Will I just rot in the floor or be in a dark urn when I die?
Posted: February 24th 2009
Dave Hitt www
According to my extensive research in this field, the worms crawl in, the worms crawl out, the worms play pinochle on your snout.
Posted: March 9th 2009
Eric_PK
Your body decomposes (or is cremated), and goes back to the earth. That’s all.
A lot of people find that depressing and use that as a reason for believing in god, but they’re confusing their desires with reality.
What you believe does not change what happens after you die. If god does not exist, then there is no afterlife, and that’s just the way it is.

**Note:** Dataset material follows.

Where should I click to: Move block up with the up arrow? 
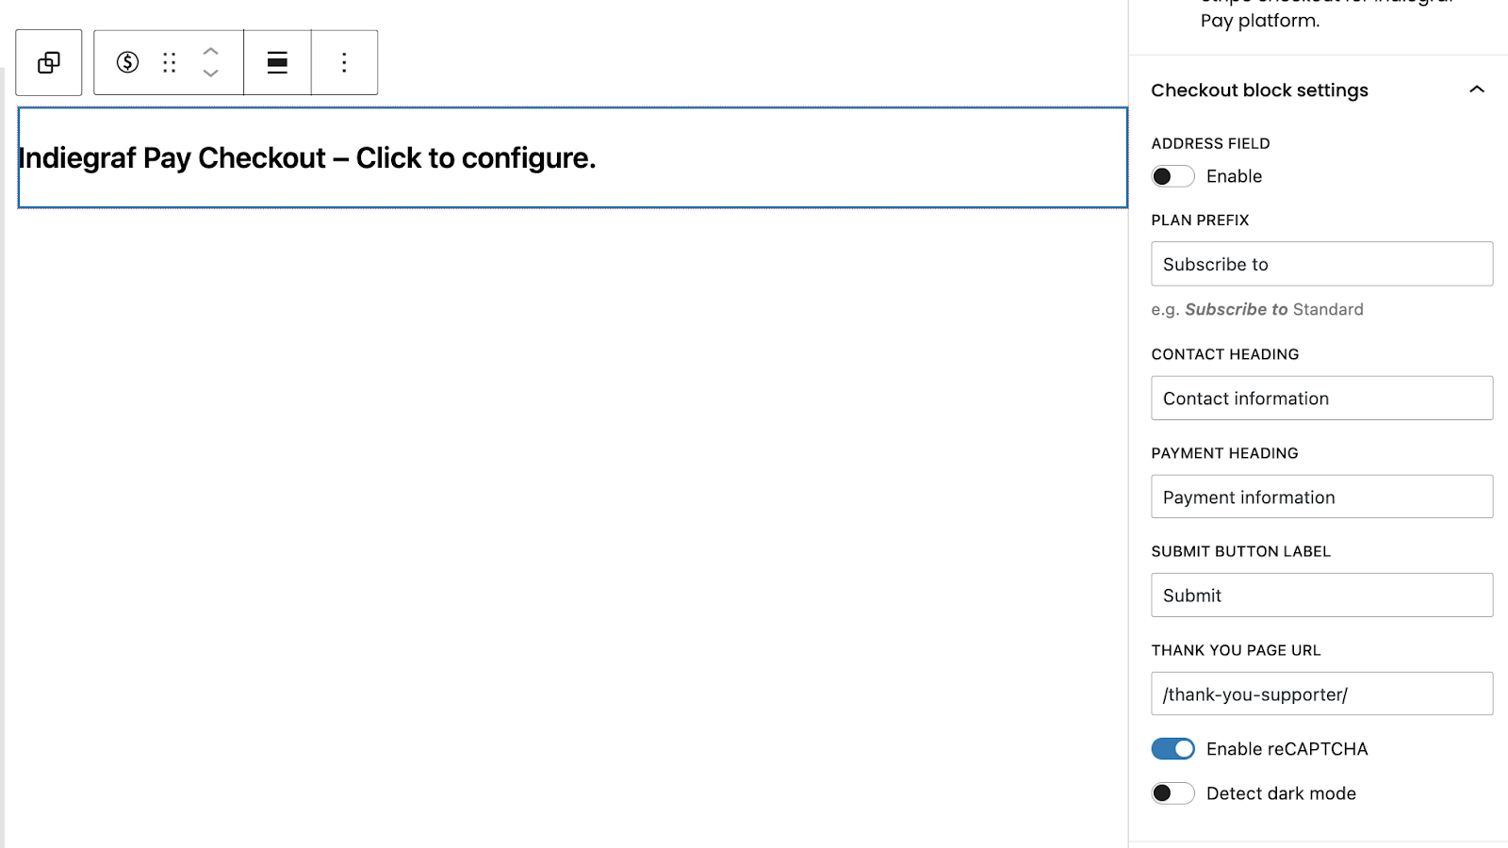click(x=211, y=51)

Posted: February 26th 2009
Paula Kirby www
I wouldn’t worry about it if I were you. You won’t know anything at all about it because all the senses with which you “know” anything will have died with the rest of your body.
It’s interesting, isn’t it, that so many humans find it so very hard to accept the knowledge of their own permanent mortality, when they have no such qualms about accepting the reality of death for, say, a wasp or a lion or a whale. Whilst it’s almost certainly true that consciousness is more highly developed in humans than in even the most intelligent of other animals, the mechanisms of life and death are no different in us. There is no reason why greater consciousness should mean we don’t “really” die the way other animals do. The only difference is that we’re more able to reflect upon it – and, unfortunately, worry about it.

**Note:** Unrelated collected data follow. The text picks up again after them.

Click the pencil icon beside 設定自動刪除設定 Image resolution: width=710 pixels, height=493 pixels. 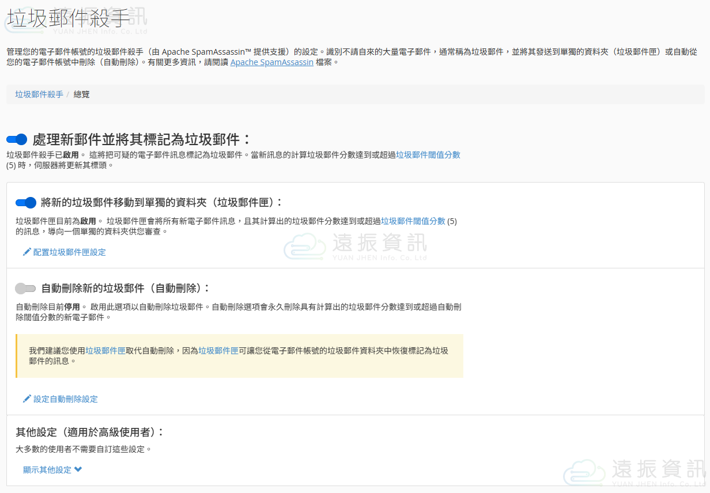pyautogui.click(x=27, y=399)
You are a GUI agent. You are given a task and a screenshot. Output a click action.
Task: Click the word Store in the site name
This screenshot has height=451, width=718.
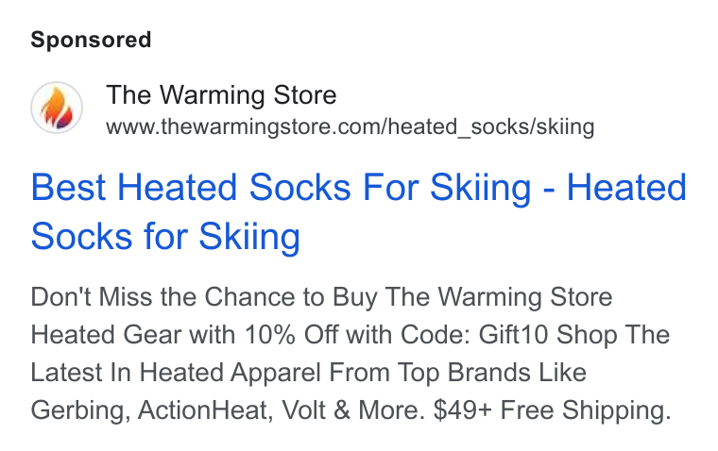coord(305,95)
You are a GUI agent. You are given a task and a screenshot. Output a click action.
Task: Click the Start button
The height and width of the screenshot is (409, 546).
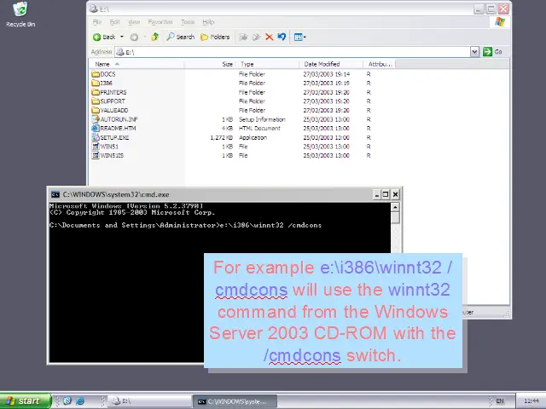(x=24, y=400)
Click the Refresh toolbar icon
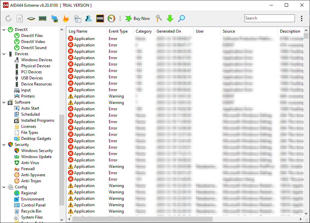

For all that many religious people claim that belief in life after death is a comfort to them, I think for many people the notion of any kind of consciousness after death is profoundly disturbing. A lot of that is down to the grotesque images of eternal torture with which the religions have tried to coerce belief over the millennia. If it weren’t for that hideous nonsense, there would be nothing for which we would require the alleged comfort of belief in heaven in the first place: after all, what is there to fear in the equivalent of an endless, utterly dreamless sleep?
Posted: February 26th 2009
Reed Braden www
Hopefully they wouldn’t bury you in a floor. The next resident of that home would be very disturbed once you start to smell. And I don’t think you’ll care if the urn is dark or not once you’re in it, if you choose that route of remains handling. Ashes generally don’t have functioning eyes.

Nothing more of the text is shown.